HomeLab v2: Decentralised Data Warehousing
Building a decentralised data warehousing and compute infrastructure.
With my foray into HomeLab setups, it was time to evolve. This meant shifting my focus towards three concepts; Sustainability, Reliability and Scalability. Shoutout to my mentor @sukanto.sahoo!
To achieve reliability, a multi region infrastructure deployment is required. These networks contain nodes spread across physical locations that would be connected via VPN. This would allow seamless failover in case of any disaster. Load balancing the IPs will be taken care of by the DNS provider. On the DNS layer, we can define rules to enable traffic routing to the nearest region. This should help minimise latency in theory.
Keeping data consistency is another challenge that is yet to be solved. After closing studying CAP theorem, I hope the solution I've put down further below works towards my goals.
Its like building a datacenter that's spread across multiple homes. In this case its between a few trusted friends. Will refer to homes as sites going forward!
Part of having a reliable system involves it being scalable in nature. Nothing screams scalablility like kubernetes. Having a flavour of kubernetes with a hyper converged infrastructure (HCI) solution is paramount. VMware has a great setup but requires some capital to get going.

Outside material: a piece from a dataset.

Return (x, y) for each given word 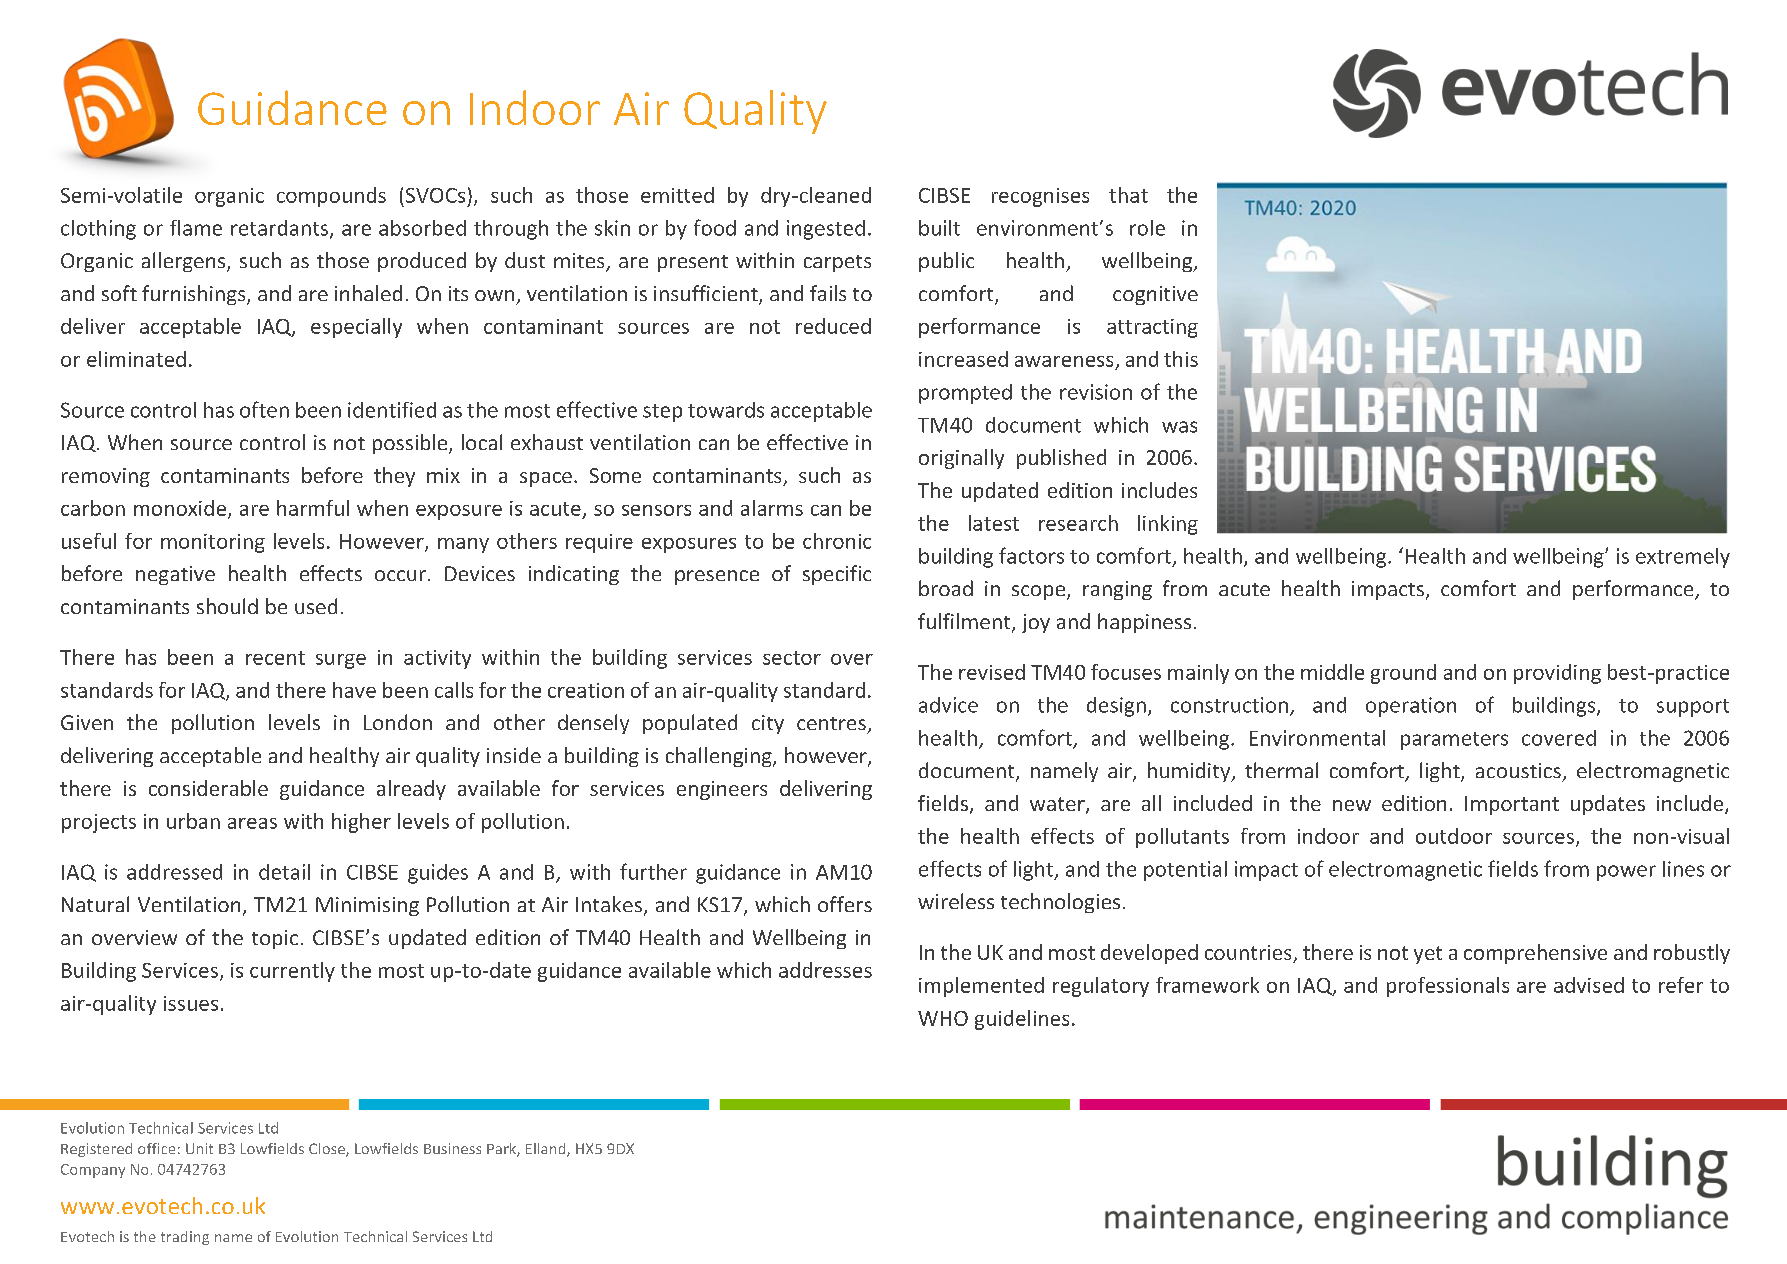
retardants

Going open source was the only viable option at this point in time. This leaves me with openSUSE. Harvester is one such solution that works well and covers most of my needs.
Harvester is a cloud native HCI platform that is built on open source technologies, including Kubernetes, Longhorn, and KubeVirt. It is designed to help operators put together their virtual machine workloads with their Kubernetes workloads, making it easier to manage and deploy applications.
Kubernetes is fairly straight forward, nothing new. Its been around for a while. Its basically an open-source container orchestration system that automates deployment, scaling, and management of containerized applications. It is a portable, extensible, and scalable platform that can be used to deploy applications on a variety of infrastructure, including bare metal, virtual machines, and cloud platforms.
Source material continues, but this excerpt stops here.